GadgetFreak:
Tried adding 'signed' and it does solve this problem 8)
I have been a programmer for over 30 years and this is the first 'C' compiler I have used that does not treat a 'char' as signed.
In fact this is a copy of the section from the online reference:-
The char datatype is a signed type, meaning that it encodes numbers from -128 to 127. For an unsigned, one-byte (8 bit) data type, use the byte data type.
Anyway, many thanks for your help, I should have thought of trying that for myself!
BTW, your reference is wrong. It may be true of particular implementations, but the definition of C has always left the signed-ness of char up to the implementation (whether right shift sign extends or zero extends is another). I was on the original ANSI X3J11 committee that produced the C89 and C90 standards (I dropped mid-way before the C99 standard came out), and implemented a C compiler before the standards process began, so in this one case, I know what I'm talking about.
There are various compilers out there that default to unsigned chars. Lets see, the PowerPC and ARM GCC compilers both default to char being unsigned, as did the Data General MV/Eclipse compiler I wrote many years ago. So, if you use a Due, it likely defaults to unsigned char's unless the IDE uses the -fsigned-char option.

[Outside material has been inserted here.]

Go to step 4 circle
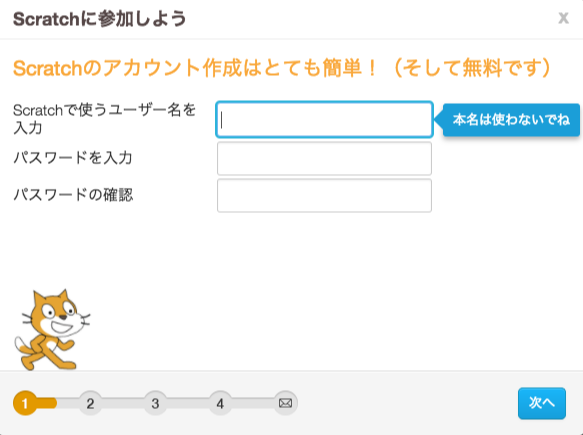Viewport: 583px width, 435px height. click(x=220, y=403)
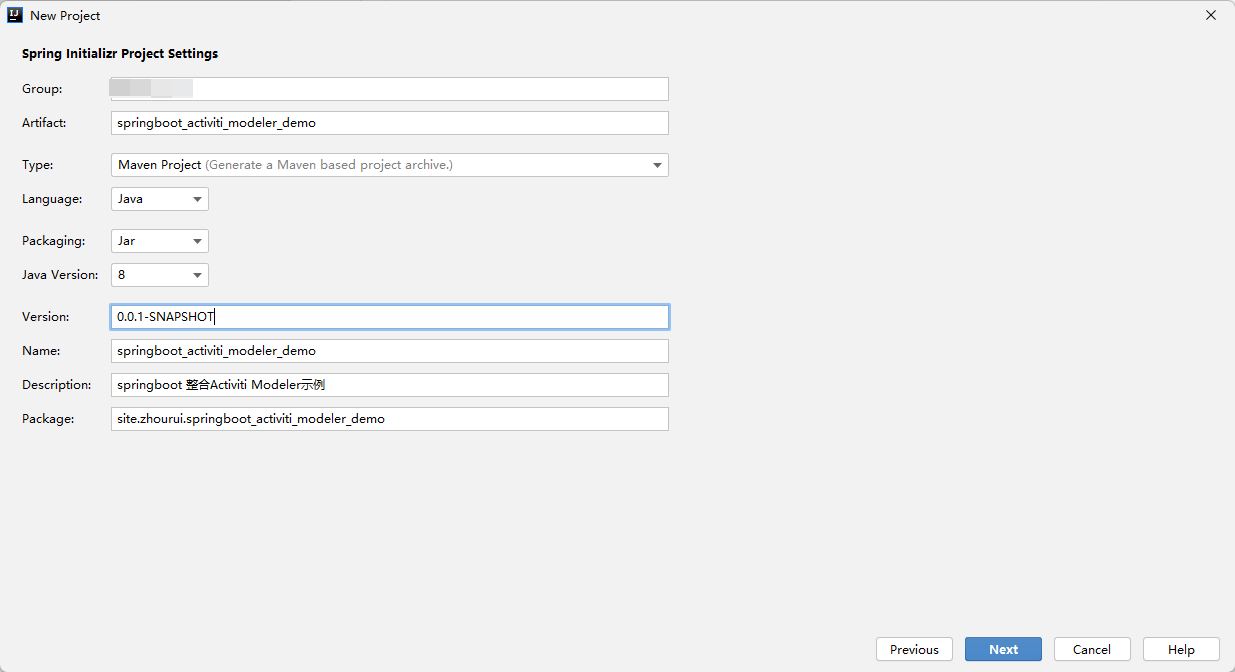This screenshot has width=1235, height=672.
Task: Cancel the new project creation
Action: 1092,649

In terms of holding characters, it should have been unsigned so that you could use it as an index. However, C was developed on DEC hardware (PDP-7 and then PDP-11) that only had load byte with sign extension, and it was developed at a time in the US which at the time used the 7-bit encoding for characters, so all of the printable characters were positive even if bytes were signed. When the world went to 8-bit encoding, many of the additional characters in the European languages had the high bit set. This means if you wanted to index into a table, you now had to explicitly lop off the upper bits. In addition, the getchar/getc library routines need to return an out of band character to represent EOF, and they return -1.
I met up with Dennis Ritchie (main inventor of C) many years ago, and he said that if he could go back in time and amend C with the benefit of hindsight, one of the changes he would have made would have been to decree that 'char' always be 0..255. It is important to have an 8-bit signed data type, but it shouldn't have been called 'char'.